The Cure for Writer’s Block


Pen and dear mom

Writer’s block.

The condition of being unable to think of what to write or how to proceed with writing.

I have a deadline. The words will not come. The muse has left the building. What’s the first thing I do to deal with the situation? I google writer’s block, of course.


(Ina Garten’s succulent chicken potpie.)

Whilst researching writer’s block I stumbled upon this delicacy, and immediately went to the grocery store for the ingredients, which I brought home, unpacked, organized according to the recipe, or formula as my pops calls it, and just scant hours later, voila! I still had writer’s block, but now I also regretted having consumed approximately 3,500 calories in one sitting. (That includes the KitKats I purchased with the potpie ingredients, which I allow myself as a “tool” when I suffer from writer’s block.

Next, I fell asleep on the keyboard. More accurately, I was in a cholesterol coma. When I awoke my deadline was even nearer, and pure panic set in. I returned to google where I learned from other writers that the way to beat writer’s block is to:

  1. get out and do something
  2. avoid distractions

I don’t know about you, but when my task is to sit at the computer and write, getting out and doing something seems like a distraction. I “got out” and made a damn chicken pot pie and where did that get me? (A few words on chicken potpie, but I mean, other than that, zilch.)


Here are a few lo-cal, legit tips for overcoming writer’s block:

1. Write the ending first.

Work backwards from there. Sounds ridiculously simple. It works.

 2. Pretend you’re writing it in a letter to someone you know.

John Steinbeck once told George Plimpton, who was suffering from writer’s block, “Pretend that you’re writing not to your editor or to an audience or to a readership, but to someone close, like your sister, or your mother, or someone that you like.”

Dayum if that doesn’t work, right mom?

3. Freewriting.

Set an alarm for 10 minutes and write continuously without regard for spelling, punctuation, grammar or topic. This exercise usually produces raw, unusable material, but it ameliorates the “arthritis” in your brain and fingers, and helps overcome the apathy and self-criticism that sabotage our writing efforts. Freewriting is great for uncovering ideas and giving inspiration a little kick in the pants.

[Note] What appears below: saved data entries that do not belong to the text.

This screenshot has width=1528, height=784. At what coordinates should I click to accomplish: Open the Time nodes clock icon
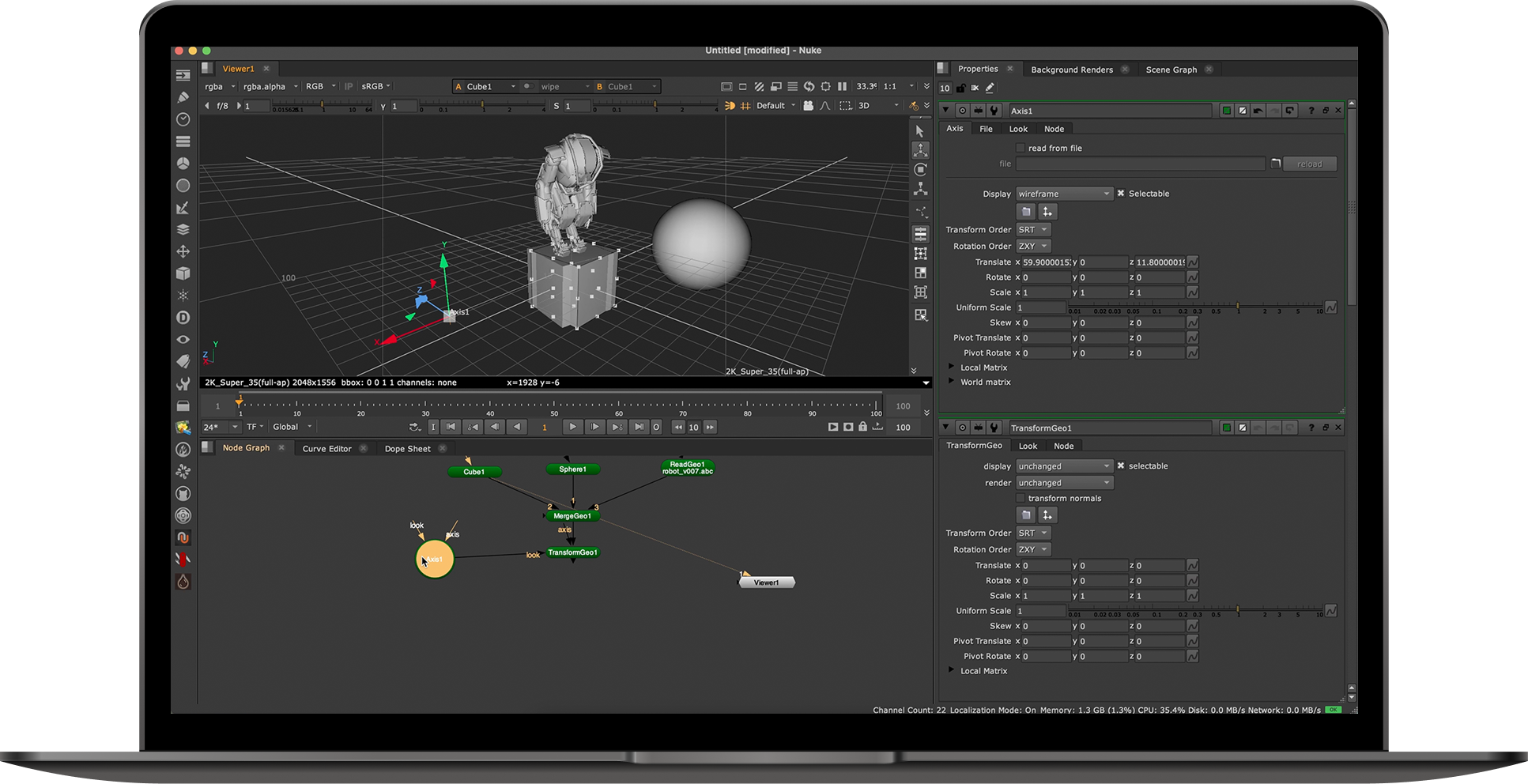(x=183, y=119)
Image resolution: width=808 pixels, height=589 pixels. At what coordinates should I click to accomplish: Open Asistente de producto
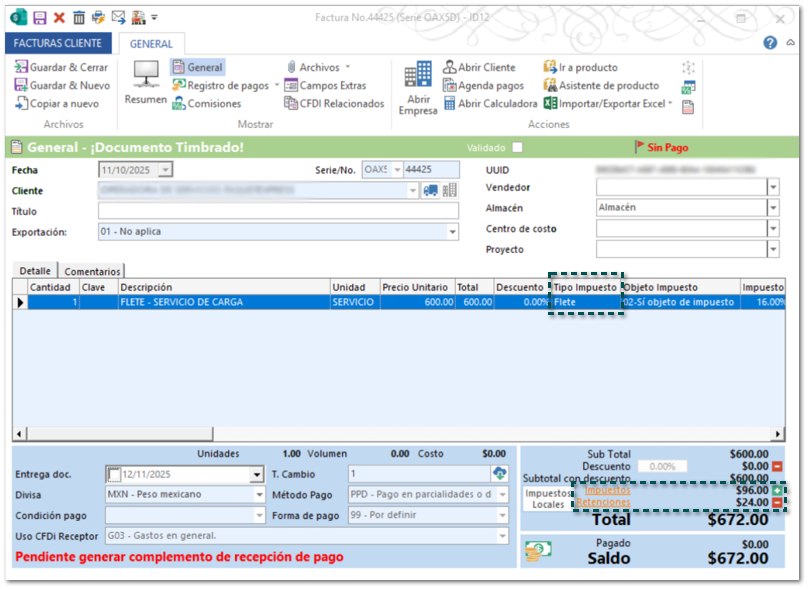pyautogui.click(x=601, y=85)
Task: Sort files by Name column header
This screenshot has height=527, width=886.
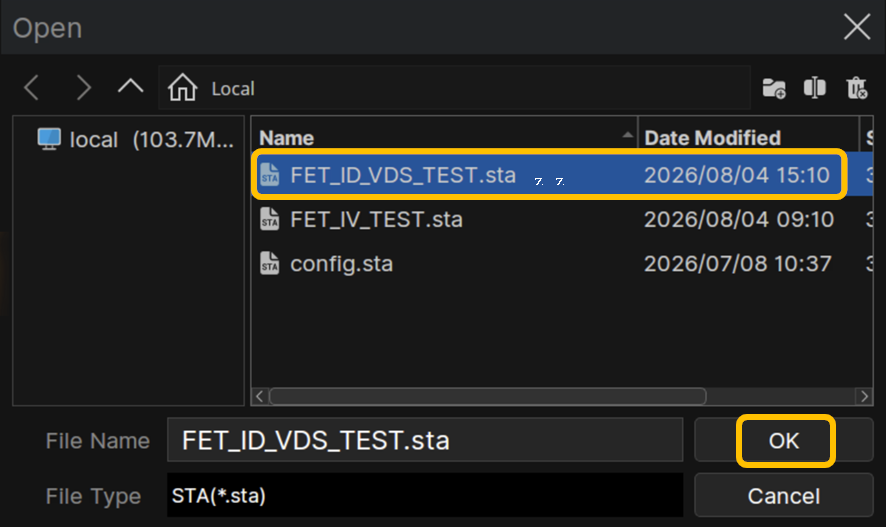Action: click(x=445, y=137)

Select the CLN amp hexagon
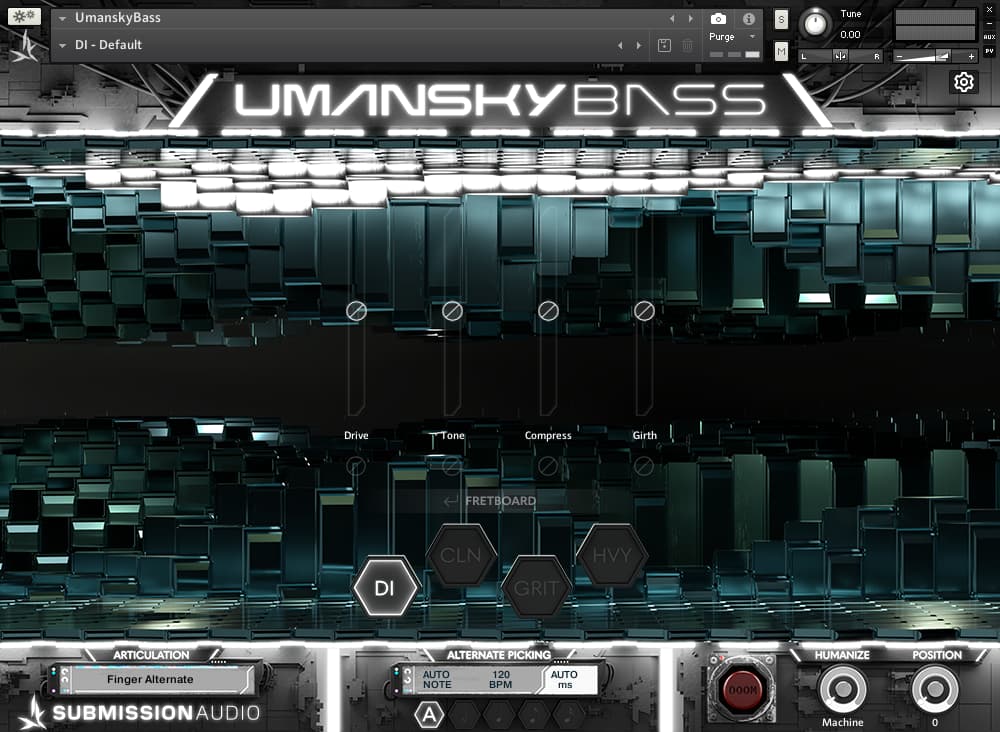coord(461,556)
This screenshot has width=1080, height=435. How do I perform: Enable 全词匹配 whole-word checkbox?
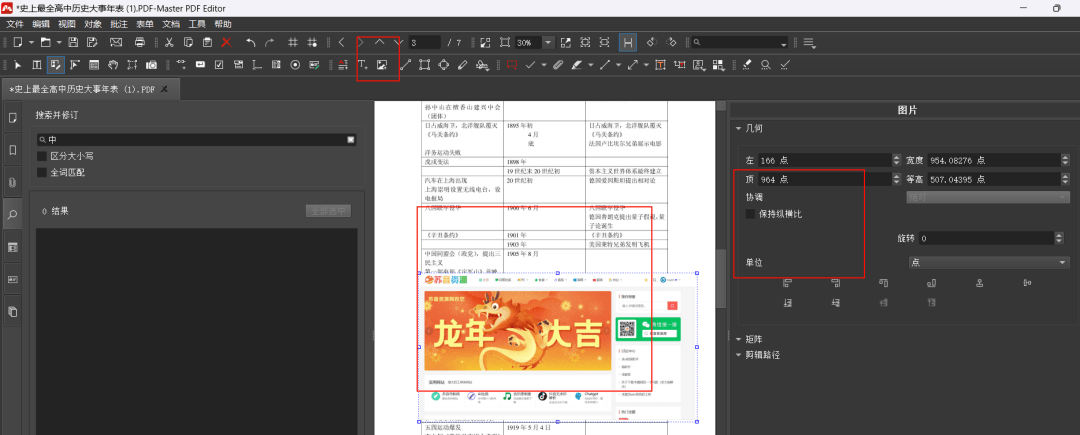[x=42, y=172]
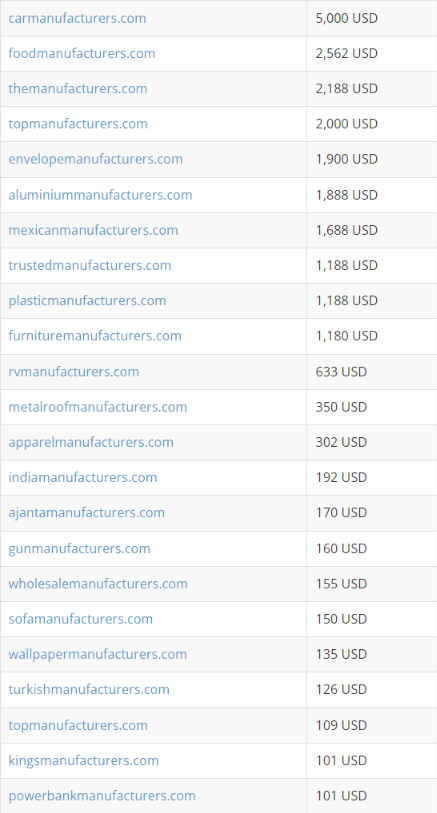This screenshot has height=813, width=437.
Task: Click wholesalemanufacturers.com link
Action: coord(98,584)

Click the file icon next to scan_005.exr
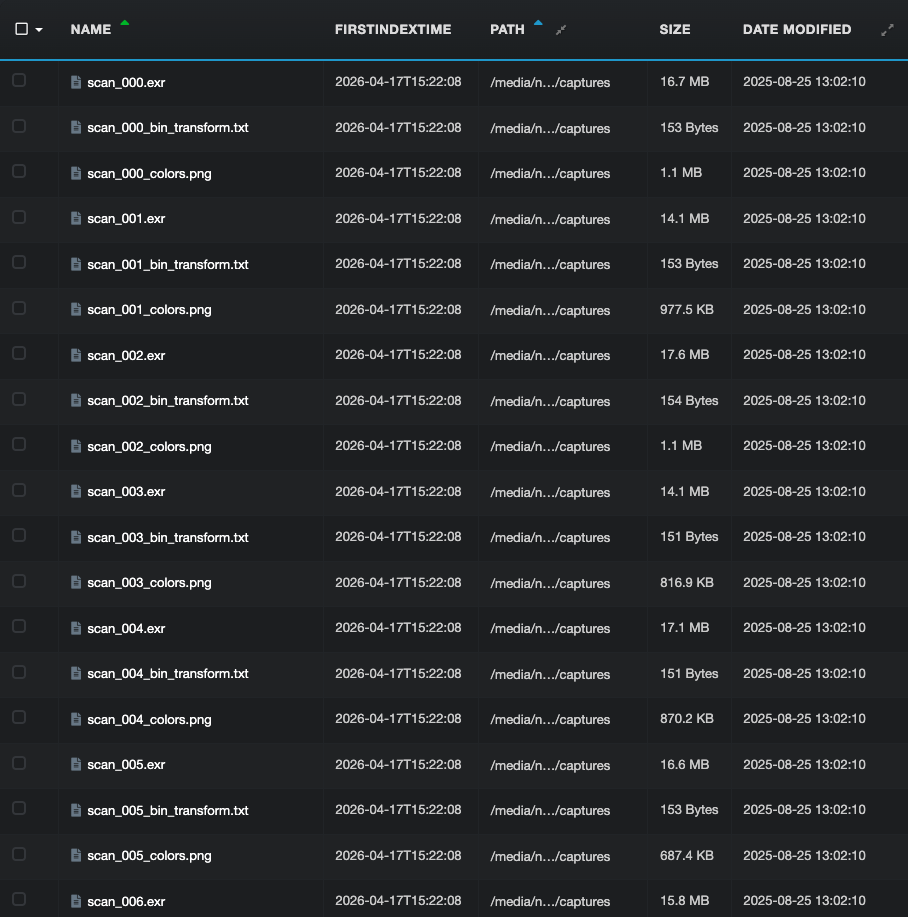click(75, 764)
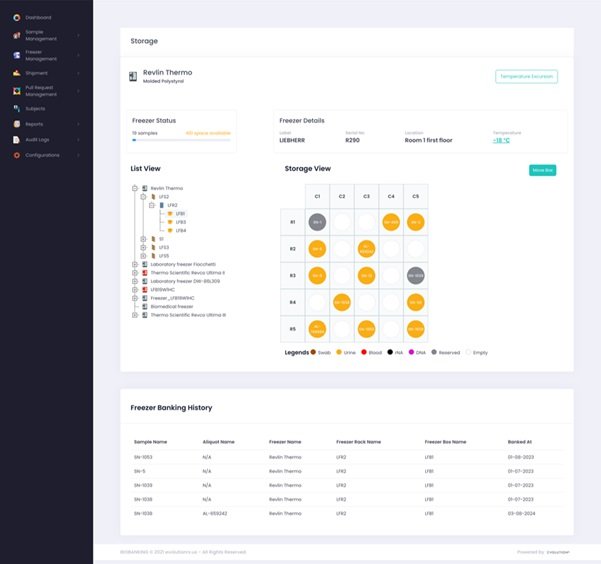The width and height of the screenshot is (601, 564).
Task: Expand the Laboratory freezer Flocchetti node
Action: tap(135, 264)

4. Write as if you’re John Kennedy (or an amazing speech-giver of your choosing).

For many years I was the family eulogist, a particularly difficult task in the case of my beloved grandpa Ferderbar. I couldn’t get a single thought down because my emotions had flooded the engine with a million memories at once. I had to get it done—the pressure was unbearable. I closed my eyes and for some reason John Kennedy’s famous inaugural speech popped into my head.

I heard the peculiar cadence of Kennedy’s delivery as clearly as if he were standing beside me. What if J.F.K. were writing grandpa’s eulogy, I thought. And the words tumbled out and through my fingers like magic. I read aloud as I typed, trying to replicate Jack’s inflection. This little “trick” allowed me to write without being swept to sea on waves of grief, and it helped me define the key points I wanted to highlight in my grandfather’s life.

5. Lower your standards.

American poet William Stafford wrote, “There is no such thing as writer’s block for writers whose standards are low enough.” I’m pretty sure he didn’t mean we should write garbage. I think he might have been referring to act of just getting something down v. staring at a blank screen until your eyes cross—a lot like dieting. If you intend to lose 20lbs by Saturday you will fail, much as if your goal is to write the world’s best blog. I think we can all agree where that sort of pressure gets a person.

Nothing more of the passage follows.